- [Task item]: The answer must be every entry, retyped without a single difference.

━━ Record set

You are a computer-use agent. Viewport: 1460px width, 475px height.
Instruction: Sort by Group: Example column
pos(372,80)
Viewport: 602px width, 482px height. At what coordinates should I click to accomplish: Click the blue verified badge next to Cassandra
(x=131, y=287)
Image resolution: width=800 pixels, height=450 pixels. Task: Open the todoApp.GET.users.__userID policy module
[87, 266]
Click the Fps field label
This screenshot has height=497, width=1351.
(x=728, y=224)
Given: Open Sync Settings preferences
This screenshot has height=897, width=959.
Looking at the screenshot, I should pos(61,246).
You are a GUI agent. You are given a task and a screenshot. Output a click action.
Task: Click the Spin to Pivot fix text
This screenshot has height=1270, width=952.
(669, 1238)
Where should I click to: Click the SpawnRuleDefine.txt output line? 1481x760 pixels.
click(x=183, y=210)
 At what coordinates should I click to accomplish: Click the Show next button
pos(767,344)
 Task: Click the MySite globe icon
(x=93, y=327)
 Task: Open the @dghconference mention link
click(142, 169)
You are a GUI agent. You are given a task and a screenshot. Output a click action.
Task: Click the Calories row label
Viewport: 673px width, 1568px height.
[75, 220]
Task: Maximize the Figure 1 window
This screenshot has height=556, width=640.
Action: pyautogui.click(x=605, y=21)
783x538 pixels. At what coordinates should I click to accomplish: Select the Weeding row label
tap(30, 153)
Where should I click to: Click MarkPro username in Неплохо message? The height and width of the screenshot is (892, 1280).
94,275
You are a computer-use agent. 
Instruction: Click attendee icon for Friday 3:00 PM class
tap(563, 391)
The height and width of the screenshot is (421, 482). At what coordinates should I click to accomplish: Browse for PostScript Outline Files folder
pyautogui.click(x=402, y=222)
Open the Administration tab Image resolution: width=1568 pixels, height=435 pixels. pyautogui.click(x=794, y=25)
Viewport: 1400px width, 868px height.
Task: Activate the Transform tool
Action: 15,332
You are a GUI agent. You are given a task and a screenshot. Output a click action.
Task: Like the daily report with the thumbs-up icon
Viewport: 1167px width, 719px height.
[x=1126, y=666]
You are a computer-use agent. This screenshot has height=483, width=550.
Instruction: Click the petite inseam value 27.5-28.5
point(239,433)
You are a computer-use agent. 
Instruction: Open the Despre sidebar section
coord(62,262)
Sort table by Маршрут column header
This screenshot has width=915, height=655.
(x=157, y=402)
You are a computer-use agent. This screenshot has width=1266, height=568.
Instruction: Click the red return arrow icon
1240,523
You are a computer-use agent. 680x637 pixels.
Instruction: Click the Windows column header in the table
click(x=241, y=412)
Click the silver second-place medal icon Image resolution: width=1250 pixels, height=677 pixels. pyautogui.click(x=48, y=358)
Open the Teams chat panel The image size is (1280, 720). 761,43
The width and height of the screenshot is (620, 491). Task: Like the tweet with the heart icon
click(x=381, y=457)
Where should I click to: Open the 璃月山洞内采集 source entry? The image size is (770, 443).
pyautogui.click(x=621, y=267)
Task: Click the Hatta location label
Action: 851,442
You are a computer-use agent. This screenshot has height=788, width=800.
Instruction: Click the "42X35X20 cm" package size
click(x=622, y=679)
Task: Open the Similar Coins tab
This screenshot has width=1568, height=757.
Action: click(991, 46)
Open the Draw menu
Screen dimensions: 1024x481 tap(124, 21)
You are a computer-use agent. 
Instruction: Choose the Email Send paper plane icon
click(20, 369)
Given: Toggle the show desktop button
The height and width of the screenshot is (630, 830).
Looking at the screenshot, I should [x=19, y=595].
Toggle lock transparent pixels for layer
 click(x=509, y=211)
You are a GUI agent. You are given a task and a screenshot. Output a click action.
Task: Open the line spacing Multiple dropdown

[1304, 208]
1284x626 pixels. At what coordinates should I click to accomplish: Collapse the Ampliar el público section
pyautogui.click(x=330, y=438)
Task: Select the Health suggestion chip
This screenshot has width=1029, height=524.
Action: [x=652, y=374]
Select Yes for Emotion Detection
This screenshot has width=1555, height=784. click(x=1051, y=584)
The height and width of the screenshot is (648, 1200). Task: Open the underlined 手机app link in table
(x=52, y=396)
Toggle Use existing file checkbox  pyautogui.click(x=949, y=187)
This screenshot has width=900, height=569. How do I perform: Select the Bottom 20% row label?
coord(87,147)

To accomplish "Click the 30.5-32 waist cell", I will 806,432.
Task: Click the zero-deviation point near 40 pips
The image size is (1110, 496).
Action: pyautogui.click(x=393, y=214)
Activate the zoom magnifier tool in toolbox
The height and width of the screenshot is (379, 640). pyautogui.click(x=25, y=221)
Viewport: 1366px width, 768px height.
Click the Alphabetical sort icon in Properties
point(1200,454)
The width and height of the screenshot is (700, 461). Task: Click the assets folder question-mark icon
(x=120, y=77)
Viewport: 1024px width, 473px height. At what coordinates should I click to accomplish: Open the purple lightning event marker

━━━━

- [Task result]:
You are a computer-use agent. Viewport: 1460px width, 475px height.
Instruction: Sort by Group: Example column
pos(372,80)
Viewport: 602px width, 482px height. At what coordinates should I click to accomplish: Click the blue verified badge next to Cassandra
(x=131, y=287)
Image resolution: width=800 pixels, height=450 pixels. Task: Open the todoApp.GET.users.__userID policy module
[87, 266]
Click the Fps field label
This screenshot has height=497, width=1351.
(x=728, y=224)
Given: Open Sync Settings preferences
This screenshot has height=897, width=959.
Looking at the screenshot, I should pos(61,246).
You are a GUI agent. You are given a task and a screenshot. Output a click action.
Task: Click the Spin to Pivot fix text
This screenshot has height=1270, width=952.
(669, 1238)
Where should I click to: Click the SpawnRuleDefine.txt output line? 1481x760 pixels.
click(x=183, y=210)
 At what coordinates should I click to accomplish: Click the Show next button
pos(767,344)
 Task: Click the MySite globe icon
(x=93, y=327)
 Task: Open the @dghconference mention link
click(142, 169)
You are a GUI agent. You are given a task and a screenshot. Output a click action.
Task: Click the Calories row label
Viewport: 673px width, 1568px height.
[75, 220]
Task: Maximize the Figure 1 window
This screenshot has height=556, width=640.
Action: pyautogui.click(x=605, y=21)
783x538 pixels. At what coordinates should I click to accomplish: Select the Weeding row label
tap(30, 153)
Where should I click to: Click MarkPro username in Неплохо message? The height and width of the screenshot is (892, 1280).
94,275
You are a computer-use agent. 
Instruction: Click attendee icon for Friday 3:00 PM class
tap(563, 391)
The height and width of the screenshot is (421, 482). At what coordinates should I click to accomplish: Browse for PostScript Outline Files folder
pyautogui.click(x=402, y=222)
Open the Administration tab Image resolution: width=1568 pixels, height=435 pixels. pyautogui.click(x=794, y=25)
Viewport: 1400px width, 868px height.
Task: Activate the Transform tool
Action: 15,332
You are a GUI agent. You are given a task and a screenshot. Output a click action.
Task: Like the daily report with the thumbs-up icon
Viewport: 1167px width, 719px height.
[x=1126, y=666]
You are a computer-use agent. This screenshot has height=483, width=550.
Instruction: Click the petite inseam value 27.5-28.5
point(239,433)
You are a computer-use agent. 
Instruction: Open the Despre sidebar section
coord(62,262)
Sort table by Маршрут column header
This screenshot has width=915, height=655.
(x=157, y=402)
You are a computer-use agent. This screenshot has width=1266, height=568.
Instruction: Click the red return arrow icon
1240,523
You are a computer-use agent. 680x637 pixels.
Instruction: Click the Windows column header in the table
click(x=241, y=412)
Click the silver second-place medal icon Image resolution: width=1250 pixels, height=677 pixels. pyautogui.click(x=48, y=358)
Open the Teams chat panel The image size is (1280, 720). 761,43
The width and height of the screenshot is (620, 491). Task: Like the tweet with the heart icon
click(x=381, y=457)
Where should I click to: Open the 璃月山洞内采集 source entry? The image size is (770, 443).
pyautogui.click(x=621, y=267)
Task: Click the Hatta location label
Action: 851,442
You are a computer-use agent. This screenshot has height=788, width=800.
Instruction: Click the "42X35X20 cm" package size
click(x=622, y=679)
Task: Open the Similar Coins tab
This screenshot has width=1568, height=757.
Action: click(991, 46)
Open the Draw menu
Screen dimensions: 1024x481 tap(124, 21)
You are a computer-use agent. 
Instruction: Choose the Email Send paper plane icon
click(20, 369)
Given: Toggle the show desktop button
The height and width of the screenshot is (630, 830).
Looking at the screenshot, I should [x=19, y=595].
Toggle lock transparent pixels for layer
 click(x=509, y=211)
You are a GUI agent. You are given a task and a screenshot. Output a click action.
Task: Open the line spacing Multiple dropdown

[1304, 208]
1284x626 pixels. At what coordinates should I click to accomplish: Collapse the Ampliar el público section
pyautogui.click(x=330, y=438)
Task: Select the Health suggestion chip
This screenshot has width=1029, height=524.
Action: [x=652, y=374]
Select Yes for Emotion Detection
This screenshot has width=1555, height=784. click(x=1051, y=584)
The height and width of the screenshot is (648, 1200). Task: Open the underlined 手机app link in table
(x=52, y=396)
Toggle Use existing file checkbox  pyautogui.click(x=949, y=187)
This screenshot has width=900, height=569. How do I perform: Select the Bottom 20% row label?
coord(87,147)

To accomplish "Click the 30.5-32 waist cell", I will 806,432.
Task: Click the zero-deviation point near 40 pips
The image size is (1110, 496).
Action: pyautogui.click(x=393, y=214)
Activate the zoom magnifier tool in toolbox
The height and width of the screenshot is (379, 640). pyautogui.click(x=25, y=221)
Viewport: 1366px width, 768px height.
Click the Alphabetical sort icon in Properties
point(1200,454)
The width and height of the screenshot is (700, 461). Task: Click the assets folder question-mark icon
(x=120, y=77)
Viewport: 1024px width, 473px height. At what coordinates should I click to accomplish: Open the purple lightning event marker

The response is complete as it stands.